Submitted by Rush 5/1/2023 13:44:18 0 Comments
At 56, I've had my share of injuries. The last 8 months have been frustrating. I severely dislocated a toe last August (a non-running accident) that required surgery. A total of 8 weeks of zero activity. Finally I was able to walk in normal shoes, then walk hills, then a gradual return to running. I had just had what felt like a really solid week when, in back in February, I caught COVID. Man, has this been a long recovery. I'm still occasionally having days of intense fatigue but the time between those days is growing longer. But as before, I'm back to feeling like I'm putting together a solid week when an old knee injury (don't ever play high school football, folks) has been nagging me. Last Saturday I did 8 miles on the AT. The day was glorious. The trail was full of through hikers and wild flowers. My return leg was 11 minutes faster than my out leg and it felt like days from 2015. But, the next day, I had pain in my right arch, so the rest of the next week was spent running flat. I got a Theragun at Christmas and I've been applying that to my plantar tendons and it seems to be helping.
I really don't want this blog to be a catalog of injuries of an aging runner, but that's where I've been of late.
Submitted by Rush 3/9/2023 0:32:45 0 Comments
I caught COVID the second week of February. I had begun to think I might make it through the pandemic without getting sick. I attended a local indoor event with about 100 people and I didn't wear a mask. I was inside about 90 minutes. Turns out a number of people were infected that night.
I felt terrible for 3 days or so and then spent several days with the main symptom being crushing fatigue. That, too, slowly mitigated. I started running again on February 28th, very short and very low intensity. I'm running about every other day with a few short, steep hikes thrown in.
My advice - if you're going to be indoors with a group of people for more than 15 minutes, wear a mask.
Submitted by Rush 11/6/2022 0 Comments
The injury-surgery-recovery saga continues. I had my final post-op eval this week. The x-ray looked good and the doc cleared me to resume all normal activities.

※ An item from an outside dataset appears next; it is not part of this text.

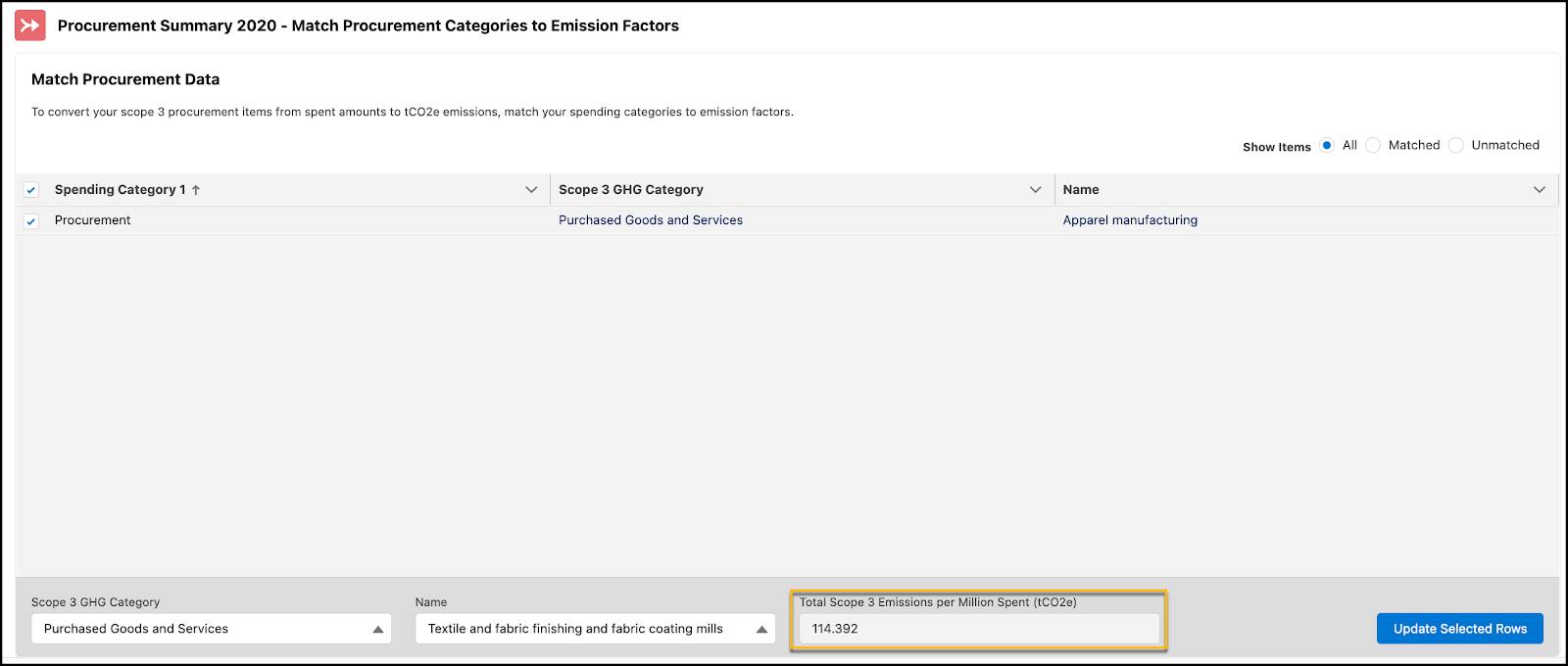This screenshot has width=1568, height=666.
Task: Sort by the Spending Category 1 header
Action: (120, 190)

Thursday I walked and then ran 2 flat miles. Same on Friday. My right sesamoids had started barking from lots of miles in concrete in old, worn out road shoes. Saturday we spent the day working on our house. This morning I went up Bowlens Creek for 59 minutes to a spot I know well. I hiked and ran the flats on the up, then ran back down. My skeletal frame is really feeling the layoff, but today I was really able to trust the foot to take the weight and it's doing very well.

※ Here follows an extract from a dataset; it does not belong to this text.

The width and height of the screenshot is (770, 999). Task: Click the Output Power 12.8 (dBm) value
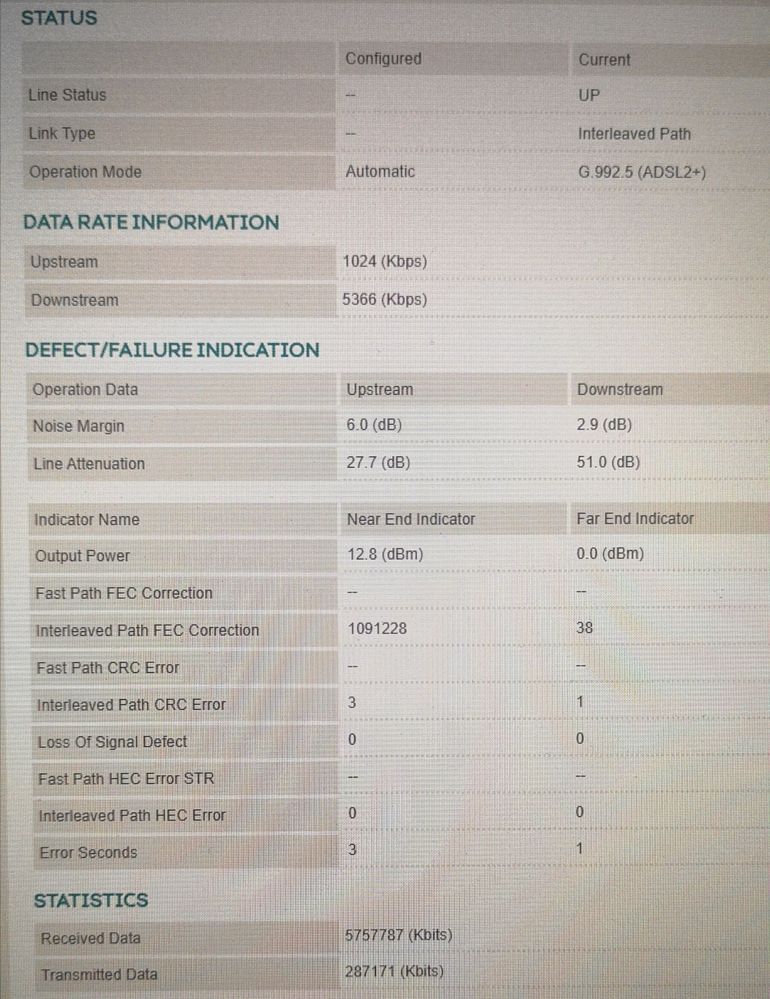(x=385, y=554)
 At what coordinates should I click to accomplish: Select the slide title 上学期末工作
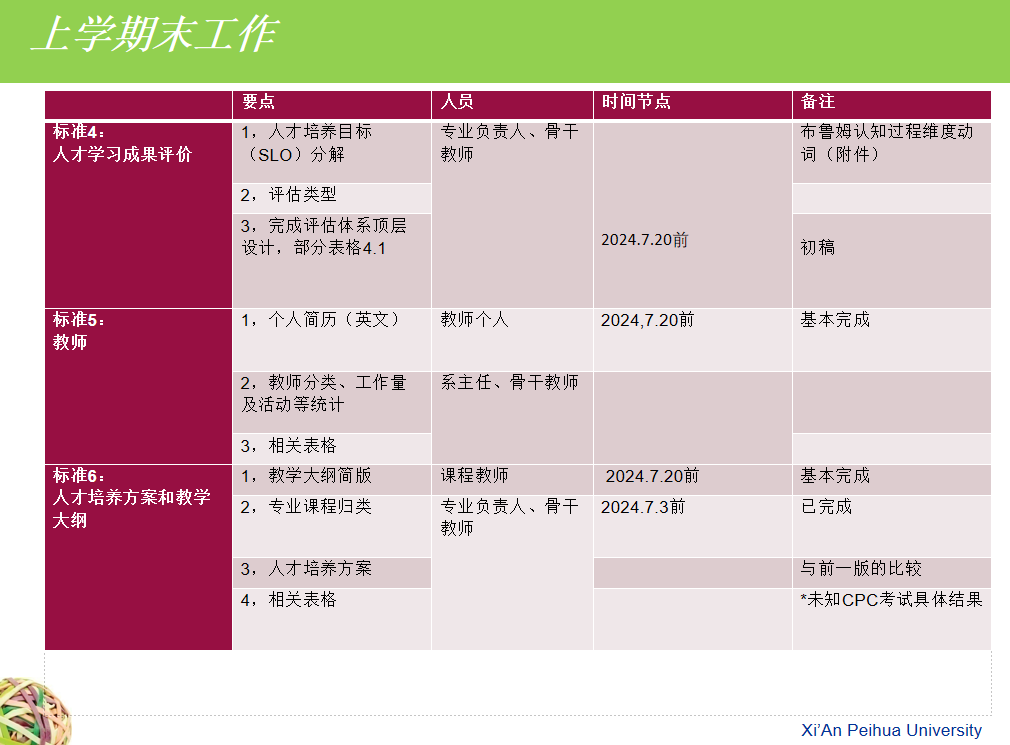[x=153, y=36]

I'm grateful to be in the woods. Grateful to be able to move my body. Grateful for a job and insurance coverage that allowed me to have surgery to fix what needed fixing.
Submitted by Rush. 10/10/2022 0 Comments
3 weeks after dislocating my toe, I had surgery on 8/29. I spent 4 weeks on crutches, then another week in a post-op shoe. On 10/6 I went back into street shoes. My ankle was wobbly, my knee felt weak and loose, and my hip flexors feel destroyed. I'm walking. I'll never take walking for granted again. I feel like I'm weeks away from even gentle, level running. I literally cannot imagine trail running right now. But the leaves are turning and the mornings are gloriously cool and I'm grateful to walk around my small town.
Submitted by 9/9/2022 0 Comments
Just when I was really starting to recover from the hip-related PT, building a foundation for heading into fall, a freak accident dislocated the 5th toe on my left foot. 2 attempts at closed reductions failed ( and hurt like hell) and I had surgery on 8/29. After cutting a tendon to realign the joint, the doc initially inserted a K-pin lengthwise through the toe bones to keep them aligned. But, the resulting circulation was so poor that she decided to remove the pin while still in the OR. I was sent home with no pin but a ZERO activity order until I'm re-evaluated on 9/15.
This is the longest I've gone with no running (no walking, no anything but crutches) in a long time. I can feel the morning air starting to cool up here in the NC mountains and the first hints of the leaves thinking about turning. I'm sad about not being out there in it enjoying the season in the way that is so meaningful to me: being alone deep in the mountains.